= Written exercise =
List every social media site named in the article below on social media profiles and job prospects, giving each one only once.

How the Social Media Profile You’re Building Now Could Hurt Your Job Prospects Later

You’re a university student looking to relax and have some fun in your downtime. So as is the case with so many students you might fill the hours chatting on the social media – Facebook, Twitter, Tumbler, and other interesting sites as they become available. Good, harmless fun, right?

Not necessarily. When we get together with friends, even if they’re only cyber friends, we tend to let loose and let the words flow. Most of it is harmless, but there might be some nuggets sprinkled among the banter that could bite you in the pants when you graduate and you’re looking for a job. It’s easy to do when your guard is down.

So many people – high school and college students in particular – have become so comfortable with the social media that they’ve come to view it as a safe, private sandbox. Reality check: the social media is anything but private. Not only is there a great likelihood of some unintended someone seeing what you’ve put out there, but there’s also the ever present possibility that a friend may “share” your message with non-friends.

The reality is that you cannot entirely control everything you put out on the social media. And that can be a problem when the job hunt begins. Employers are now routinely checking the social media profiles of new job applicants.

How will yours look, and what can you do to control what it is you’re putting out there that may reach unintended eyes?

The world doesn’t need to know EVERYTHING about you

social media can harm your career
  • Facebook
  • Twitter
  • Google+

Have you ever spilled your guts about something very personal to a friend, only to hear them respond with, “T.M.I.!” (too much information)? It’s often true in the social media. It’s easier than we think to share too much information there.

= Dataset entries =
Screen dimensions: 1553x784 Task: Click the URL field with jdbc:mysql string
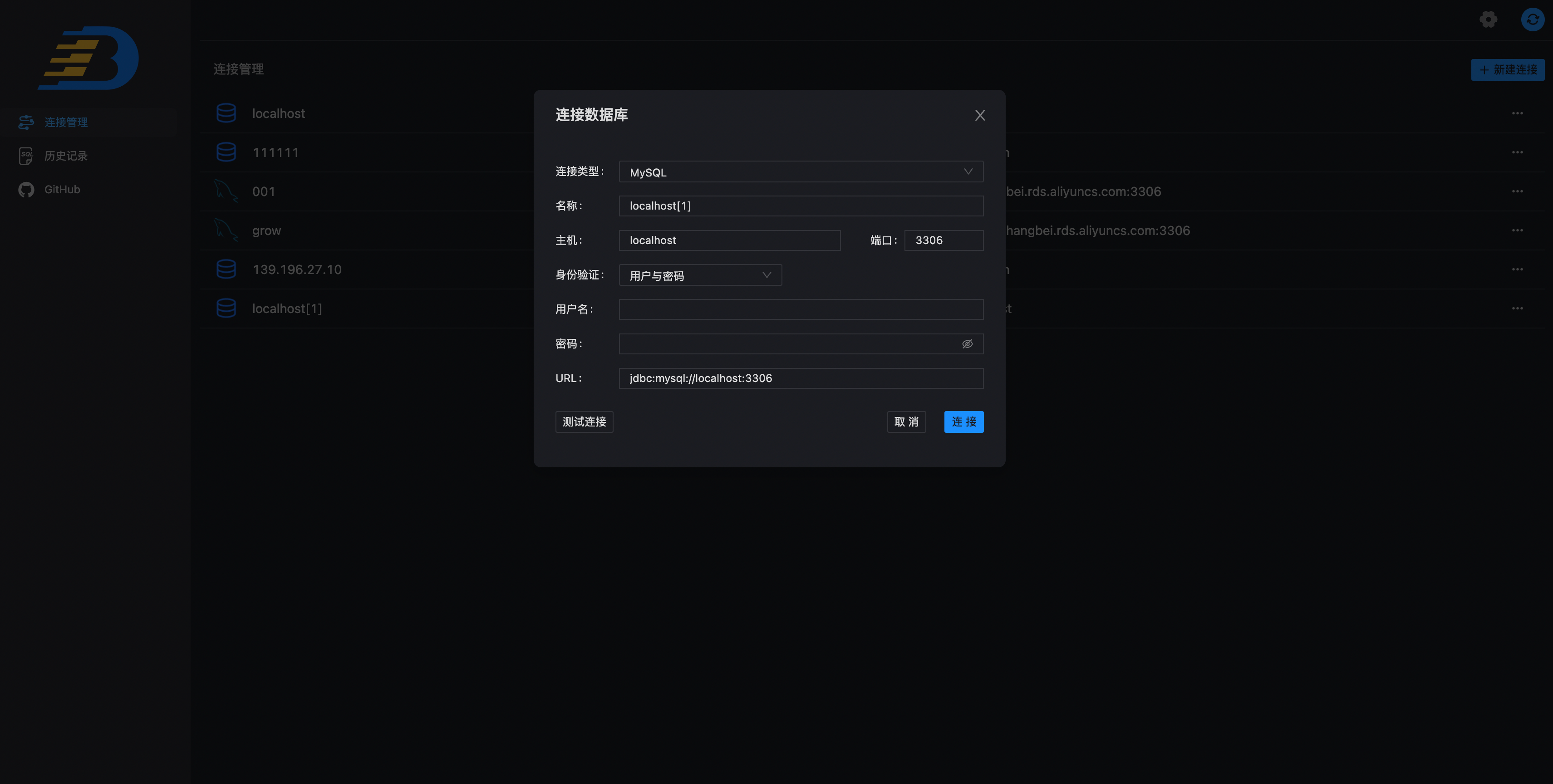point(801,378)
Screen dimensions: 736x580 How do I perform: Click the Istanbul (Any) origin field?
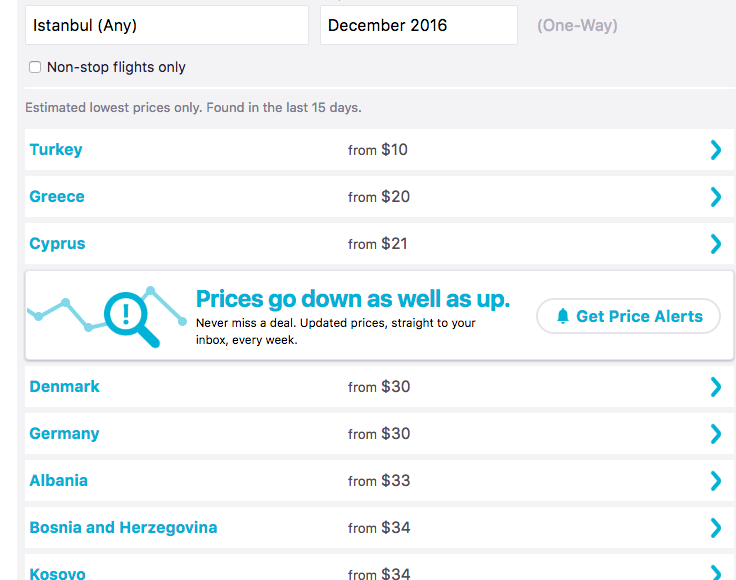point(166,25)
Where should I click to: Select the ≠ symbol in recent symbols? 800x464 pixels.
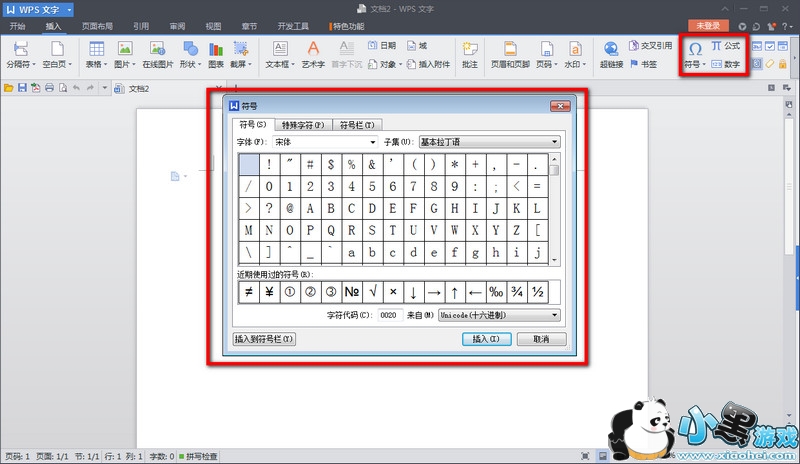pos(247,292)
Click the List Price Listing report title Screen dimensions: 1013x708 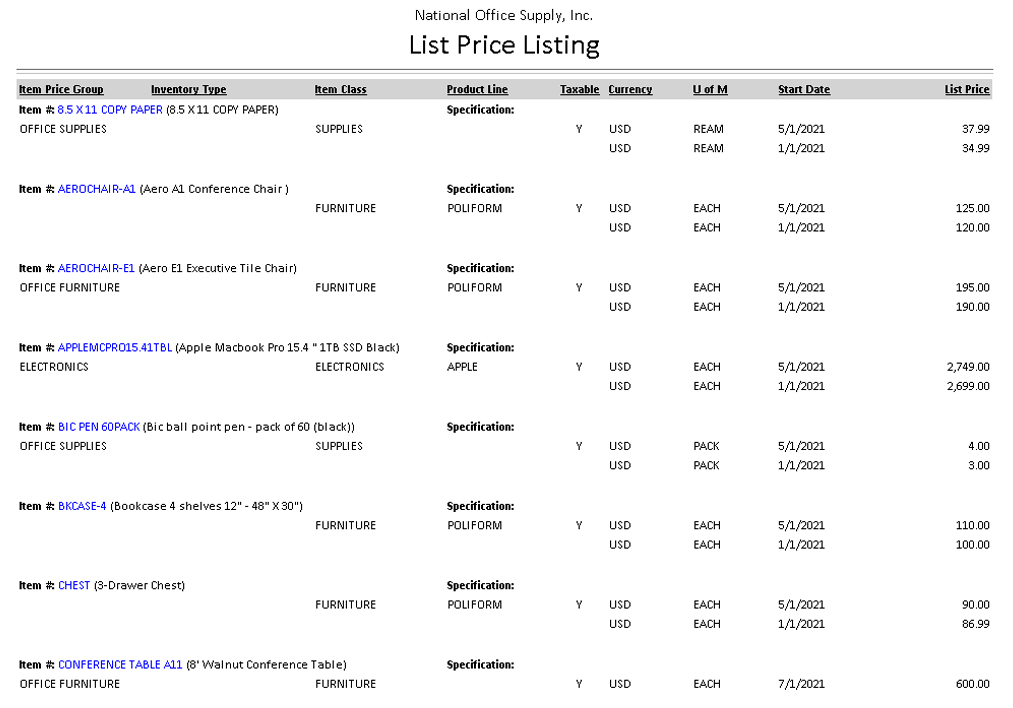tap(504, 45)
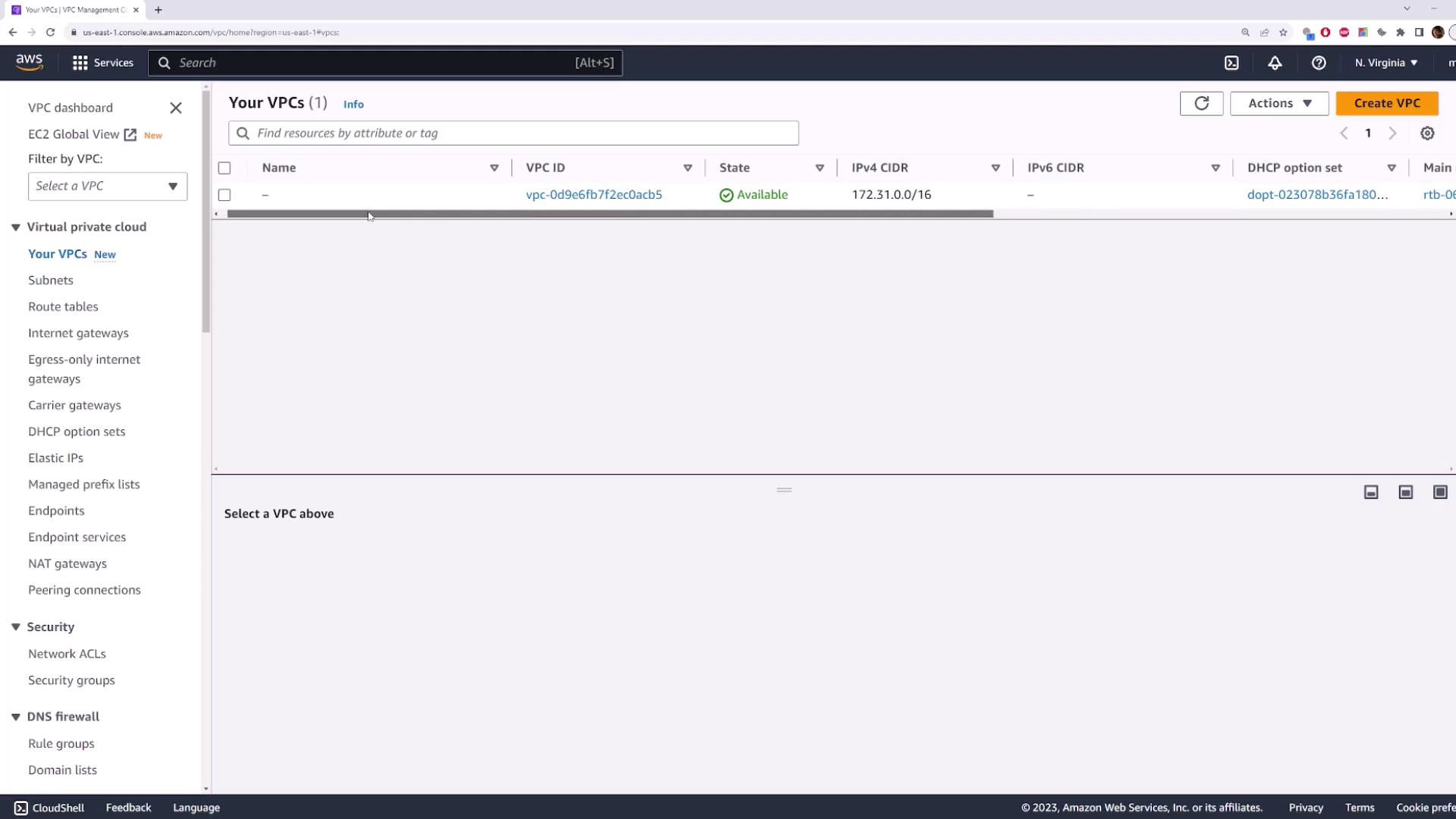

= Solution to this task =
Facebook, Twitter, Tumbler, Google+